* **Exercise**: Using the records provided below, locate and copy each line that contains the word "Cancel".

Dataset entries:
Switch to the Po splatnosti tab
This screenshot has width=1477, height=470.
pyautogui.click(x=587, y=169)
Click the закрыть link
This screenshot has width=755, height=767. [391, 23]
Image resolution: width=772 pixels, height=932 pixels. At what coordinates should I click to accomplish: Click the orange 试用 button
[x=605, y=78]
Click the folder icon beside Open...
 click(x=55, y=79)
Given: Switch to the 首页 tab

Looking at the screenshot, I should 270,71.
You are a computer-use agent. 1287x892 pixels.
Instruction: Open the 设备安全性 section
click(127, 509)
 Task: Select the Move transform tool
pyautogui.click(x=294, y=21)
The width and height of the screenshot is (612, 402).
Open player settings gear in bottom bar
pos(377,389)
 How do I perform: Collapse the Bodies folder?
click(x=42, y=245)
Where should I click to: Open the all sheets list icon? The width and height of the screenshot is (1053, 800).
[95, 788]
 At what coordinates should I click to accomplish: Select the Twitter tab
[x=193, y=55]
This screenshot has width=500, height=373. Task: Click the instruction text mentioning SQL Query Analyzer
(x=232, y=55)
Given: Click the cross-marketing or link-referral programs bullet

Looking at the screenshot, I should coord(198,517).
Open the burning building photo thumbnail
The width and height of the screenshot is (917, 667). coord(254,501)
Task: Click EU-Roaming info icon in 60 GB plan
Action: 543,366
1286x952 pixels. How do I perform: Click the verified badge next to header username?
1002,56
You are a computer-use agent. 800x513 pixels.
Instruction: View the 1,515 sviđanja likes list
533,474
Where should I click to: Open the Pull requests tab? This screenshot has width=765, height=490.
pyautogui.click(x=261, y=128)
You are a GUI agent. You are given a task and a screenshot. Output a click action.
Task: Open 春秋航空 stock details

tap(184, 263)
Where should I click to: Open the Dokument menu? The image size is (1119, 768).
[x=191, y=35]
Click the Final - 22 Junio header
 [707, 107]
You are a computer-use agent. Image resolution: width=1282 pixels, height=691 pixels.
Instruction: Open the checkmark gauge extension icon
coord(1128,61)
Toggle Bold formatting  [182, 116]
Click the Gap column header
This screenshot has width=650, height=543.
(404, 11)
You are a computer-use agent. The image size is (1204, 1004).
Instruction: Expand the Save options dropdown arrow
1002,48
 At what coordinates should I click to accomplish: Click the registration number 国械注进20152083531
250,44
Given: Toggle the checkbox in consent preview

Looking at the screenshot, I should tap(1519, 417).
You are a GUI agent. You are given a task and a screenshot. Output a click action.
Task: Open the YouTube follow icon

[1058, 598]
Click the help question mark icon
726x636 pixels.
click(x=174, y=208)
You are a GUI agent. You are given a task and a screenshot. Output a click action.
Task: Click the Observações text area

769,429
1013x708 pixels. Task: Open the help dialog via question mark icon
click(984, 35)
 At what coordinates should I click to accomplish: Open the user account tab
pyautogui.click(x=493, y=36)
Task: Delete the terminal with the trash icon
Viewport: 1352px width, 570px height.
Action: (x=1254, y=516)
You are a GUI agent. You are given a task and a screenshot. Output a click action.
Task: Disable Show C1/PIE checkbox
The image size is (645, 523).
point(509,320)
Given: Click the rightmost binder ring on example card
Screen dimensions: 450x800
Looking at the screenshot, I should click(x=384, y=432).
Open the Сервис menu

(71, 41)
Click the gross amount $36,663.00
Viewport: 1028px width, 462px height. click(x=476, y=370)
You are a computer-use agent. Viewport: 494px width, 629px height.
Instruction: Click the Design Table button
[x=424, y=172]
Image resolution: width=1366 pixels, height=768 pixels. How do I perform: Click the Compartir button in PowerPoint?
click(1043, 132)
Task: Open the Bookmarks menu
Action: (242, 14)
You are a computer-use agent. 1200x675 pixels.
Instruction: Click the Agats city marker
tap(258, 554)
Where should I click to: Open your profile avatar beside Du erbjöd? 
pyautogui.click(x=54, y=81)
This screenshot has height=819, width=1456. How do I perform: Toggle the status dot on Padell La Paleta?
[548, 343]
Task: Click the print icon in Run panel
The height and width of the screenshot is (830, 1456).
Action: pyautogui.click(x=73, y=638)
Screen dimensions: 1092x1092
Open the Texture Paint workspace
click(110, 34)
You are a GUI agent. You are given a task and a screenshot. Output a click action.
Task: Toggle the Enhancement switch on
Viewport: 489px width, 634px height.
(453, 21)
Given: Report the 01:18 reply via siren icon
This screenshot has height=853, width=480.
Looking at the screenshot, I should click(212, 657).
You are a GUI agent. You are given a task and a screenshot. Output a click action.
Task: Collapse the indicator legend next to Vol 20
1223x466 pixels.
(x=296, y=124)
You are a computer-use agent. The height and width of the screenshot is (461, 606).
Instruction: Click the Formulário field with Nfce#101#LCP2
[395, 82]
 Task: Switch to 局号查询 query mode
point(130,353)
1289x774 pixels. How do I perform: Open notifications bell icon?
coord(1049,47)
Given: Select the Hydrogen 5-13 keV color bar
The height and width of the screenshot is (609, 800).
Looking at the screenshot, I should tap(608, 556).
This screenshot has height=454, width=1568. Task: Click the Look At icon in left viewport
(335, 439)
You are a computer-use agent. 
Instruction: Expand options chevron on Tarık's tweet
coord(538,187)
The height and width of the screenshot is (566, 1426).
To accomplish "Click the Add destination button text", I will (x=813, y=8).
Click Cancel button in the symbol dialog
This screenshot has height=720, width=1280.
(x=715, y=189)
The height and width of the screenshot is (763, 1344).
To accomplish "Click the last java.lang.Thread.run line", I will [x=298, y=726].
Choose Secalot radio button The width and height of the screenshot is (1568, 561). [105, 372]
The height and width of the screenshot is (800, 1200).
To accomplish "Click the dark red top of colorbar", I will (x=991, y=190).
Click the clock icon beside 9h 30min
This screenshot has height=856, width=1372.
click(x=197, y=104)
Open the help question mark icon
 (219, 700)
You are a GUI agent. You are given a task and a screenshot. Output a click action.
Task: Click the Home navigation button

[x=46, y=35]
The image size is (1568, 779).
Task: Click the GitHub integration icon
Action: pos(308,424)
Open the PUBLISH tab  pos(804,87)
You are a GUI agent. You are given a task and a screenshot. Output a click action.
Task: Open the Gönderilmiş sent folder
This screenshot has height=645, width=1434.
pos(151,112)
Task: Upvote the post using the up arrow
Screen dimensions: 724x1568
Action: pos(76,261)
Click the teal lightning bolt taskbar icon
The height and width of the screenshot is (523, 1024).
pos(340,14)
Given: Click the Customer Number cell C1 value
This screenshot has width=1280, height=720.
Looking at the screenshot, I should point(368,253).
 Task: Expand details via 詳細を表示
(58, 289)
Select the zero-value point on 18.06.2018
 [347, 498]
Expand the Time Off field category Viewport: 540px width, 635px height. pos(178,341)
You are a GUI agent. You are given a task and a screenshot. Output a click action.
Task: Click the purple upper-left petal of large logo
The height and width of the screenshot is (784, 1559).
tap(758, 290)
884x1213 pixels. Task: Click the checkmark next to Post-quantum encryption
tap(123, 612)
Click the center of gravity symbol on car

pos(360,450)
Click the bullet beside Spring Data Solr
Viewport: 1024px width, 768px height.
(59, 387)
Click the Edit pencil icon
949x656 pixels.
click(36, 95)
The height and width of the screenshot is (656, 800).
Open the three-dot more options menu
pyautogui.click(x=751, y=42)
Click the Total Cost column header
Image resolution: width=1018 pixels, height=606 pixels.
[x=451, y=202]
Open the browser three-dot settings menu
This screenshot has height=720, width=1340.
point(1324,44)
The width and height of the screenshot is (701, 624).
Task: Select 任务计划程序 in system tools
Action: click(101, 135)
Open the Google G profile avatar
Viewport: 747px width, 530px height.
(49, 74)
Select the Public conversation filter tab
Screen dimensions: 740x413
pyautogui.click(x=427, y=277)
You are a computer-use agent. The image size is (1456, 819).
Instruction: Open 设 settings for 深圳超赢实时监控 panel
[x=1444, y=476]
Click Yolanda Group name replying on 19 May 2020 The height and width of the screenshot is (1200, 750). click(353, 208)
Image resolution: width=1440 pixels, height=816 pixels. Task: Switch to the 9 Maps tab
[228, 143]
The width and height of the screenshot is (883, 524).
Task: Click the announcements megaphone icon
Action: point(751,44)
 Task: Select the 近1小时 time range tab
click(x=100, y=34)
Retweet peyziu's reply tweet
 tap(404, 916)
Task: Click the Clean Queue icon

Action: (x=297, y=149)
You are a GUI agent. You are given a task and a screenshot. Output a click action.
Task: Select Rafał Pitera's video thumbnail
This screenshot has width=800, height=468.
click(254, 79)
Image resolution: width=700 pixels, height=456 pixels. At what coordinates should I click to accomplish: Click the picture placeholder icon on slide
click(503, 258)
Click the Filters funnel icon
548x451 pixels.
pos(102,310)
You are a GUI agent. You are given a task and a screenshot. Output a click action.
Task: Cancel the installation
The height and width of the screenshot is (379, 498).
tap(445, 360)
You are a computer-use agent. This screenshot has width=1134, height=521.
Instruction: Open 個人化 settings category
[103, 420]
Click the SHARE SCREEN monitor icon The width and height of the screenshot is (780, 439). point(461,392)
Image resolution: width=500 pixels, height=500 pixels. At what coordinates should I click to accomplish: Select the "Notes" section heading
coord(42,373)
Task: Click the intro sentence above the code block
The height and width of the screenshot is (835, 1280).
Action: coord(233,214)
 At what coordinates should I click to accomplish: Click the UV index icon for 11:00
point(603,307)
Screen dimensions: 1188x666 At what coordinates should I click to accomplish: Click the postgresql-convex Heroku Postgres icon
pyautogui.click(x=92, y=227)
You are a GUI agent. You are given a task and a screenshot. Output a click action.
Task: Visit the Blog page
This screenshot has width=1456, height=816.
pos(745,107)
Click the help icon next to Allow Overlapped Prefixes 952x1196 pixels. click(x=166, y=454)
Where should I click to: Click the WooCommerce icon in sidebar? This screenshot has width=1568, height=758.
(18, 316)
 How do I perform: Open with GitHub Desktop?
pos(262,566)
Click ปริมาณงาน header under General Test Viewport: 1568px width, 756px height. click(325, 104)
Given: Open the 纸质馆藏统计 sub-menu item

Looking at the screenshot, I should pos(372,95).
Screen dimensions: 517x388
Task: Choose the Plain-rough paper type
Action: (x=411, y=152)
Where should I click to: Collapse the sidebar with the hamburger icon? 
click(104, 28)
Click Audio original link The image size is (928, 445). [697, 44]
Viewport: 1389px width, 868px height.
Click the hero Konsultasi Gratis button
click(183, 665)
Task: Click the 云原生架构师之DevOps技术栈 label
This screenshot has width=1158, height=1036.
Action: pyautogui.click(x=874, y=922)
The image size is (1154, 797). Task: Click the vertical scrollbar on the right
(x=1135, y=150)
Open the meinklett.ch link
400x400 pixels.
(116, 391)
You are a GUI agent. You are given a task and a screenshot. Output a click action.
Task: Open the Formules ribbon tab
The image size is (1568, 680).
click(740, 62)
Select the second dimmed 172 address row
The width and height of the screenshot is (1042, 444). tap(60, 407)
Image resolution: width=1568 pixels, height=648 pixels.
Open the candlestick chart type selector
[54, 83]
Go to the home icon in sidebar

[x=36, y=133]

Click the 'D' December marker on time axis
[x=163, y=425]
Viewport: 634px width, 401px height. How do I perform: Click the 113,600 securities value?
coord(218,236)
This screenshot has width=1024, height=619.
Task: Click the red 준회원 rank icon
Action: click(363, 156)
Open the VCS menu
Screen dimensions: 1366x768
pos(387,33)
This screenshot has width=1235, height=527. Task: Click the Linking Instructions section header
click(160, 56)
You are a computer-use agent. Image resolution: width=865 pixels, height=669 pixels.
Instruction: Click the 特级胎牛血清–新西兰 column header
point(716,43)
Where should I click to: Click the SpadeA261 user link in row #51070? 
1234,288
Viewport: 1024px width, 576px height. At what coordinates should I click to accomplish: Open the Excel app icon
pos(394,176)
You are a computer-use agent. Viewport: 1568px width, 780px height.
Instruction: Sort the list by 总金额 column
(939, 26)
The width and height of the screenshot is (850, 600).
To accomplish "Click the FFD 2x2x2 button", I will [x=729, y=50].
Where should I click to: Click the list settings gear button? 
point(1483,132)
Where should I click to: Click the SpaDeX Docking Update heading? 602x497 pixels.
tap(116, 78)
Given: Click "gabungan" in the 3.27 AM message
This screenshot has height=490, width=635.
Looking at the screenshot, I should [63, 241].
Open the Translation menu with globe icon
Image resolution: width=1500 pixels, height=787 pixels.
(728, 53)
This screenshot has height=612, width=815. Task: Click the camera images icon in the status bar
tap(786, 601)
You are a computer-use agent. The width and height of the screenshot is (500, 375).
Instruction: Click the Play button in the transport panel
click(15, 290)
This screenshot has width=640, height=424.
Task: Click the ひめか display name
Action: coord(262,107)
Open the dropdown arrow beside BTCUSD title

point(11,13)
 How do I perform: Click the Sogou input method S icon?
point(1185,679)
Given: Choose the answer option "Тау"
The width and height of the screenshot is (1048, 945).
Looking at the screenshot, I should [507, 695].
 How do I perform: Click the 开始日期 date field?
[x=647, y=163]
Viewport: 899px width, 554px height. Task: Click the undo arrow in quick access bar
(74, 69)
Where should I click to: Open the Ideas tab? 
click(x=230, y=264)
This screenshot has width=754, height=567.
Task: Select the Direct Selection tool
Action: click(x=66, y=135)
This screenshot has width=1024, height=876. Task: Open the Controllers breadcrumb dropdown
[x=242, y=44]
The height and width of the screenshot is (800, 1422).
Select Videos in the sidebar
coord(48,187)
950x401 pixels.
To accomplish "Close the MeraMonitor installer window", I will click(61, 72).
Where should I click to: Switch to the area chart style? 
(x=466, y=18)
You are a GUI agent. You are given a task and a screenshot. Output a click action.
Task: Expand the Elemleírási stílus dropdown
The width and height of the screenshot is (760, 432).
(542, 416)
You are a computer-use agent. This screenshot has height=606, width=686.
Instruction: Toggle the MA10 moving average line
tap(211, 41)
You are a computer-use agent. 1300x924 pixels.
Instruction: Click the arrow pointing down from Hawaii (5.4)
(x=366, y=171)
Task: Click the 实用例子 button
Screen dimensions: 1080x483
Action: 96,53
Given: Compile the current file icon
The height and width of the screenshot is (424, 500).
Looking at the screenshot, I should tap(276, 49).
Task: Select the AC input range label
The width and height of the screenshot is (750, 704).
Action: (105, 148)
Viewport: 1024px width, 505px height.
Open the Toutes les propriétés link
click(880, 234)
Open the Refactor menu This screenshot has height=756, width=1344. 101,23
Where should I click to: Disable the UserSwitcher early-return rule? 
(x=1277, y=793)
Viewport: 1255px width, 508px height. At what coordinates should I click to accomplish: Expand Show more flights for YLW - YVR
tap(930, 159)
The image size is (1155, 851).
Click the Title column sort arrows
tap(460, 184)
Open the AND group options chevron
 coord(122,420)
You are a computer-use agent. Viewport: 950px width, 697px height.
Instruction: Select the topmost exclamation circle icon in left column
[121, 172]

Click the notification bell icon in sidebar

* **Result of the exercise**:
Click Cancel button in the symbol dialog
Task: Cancel the installation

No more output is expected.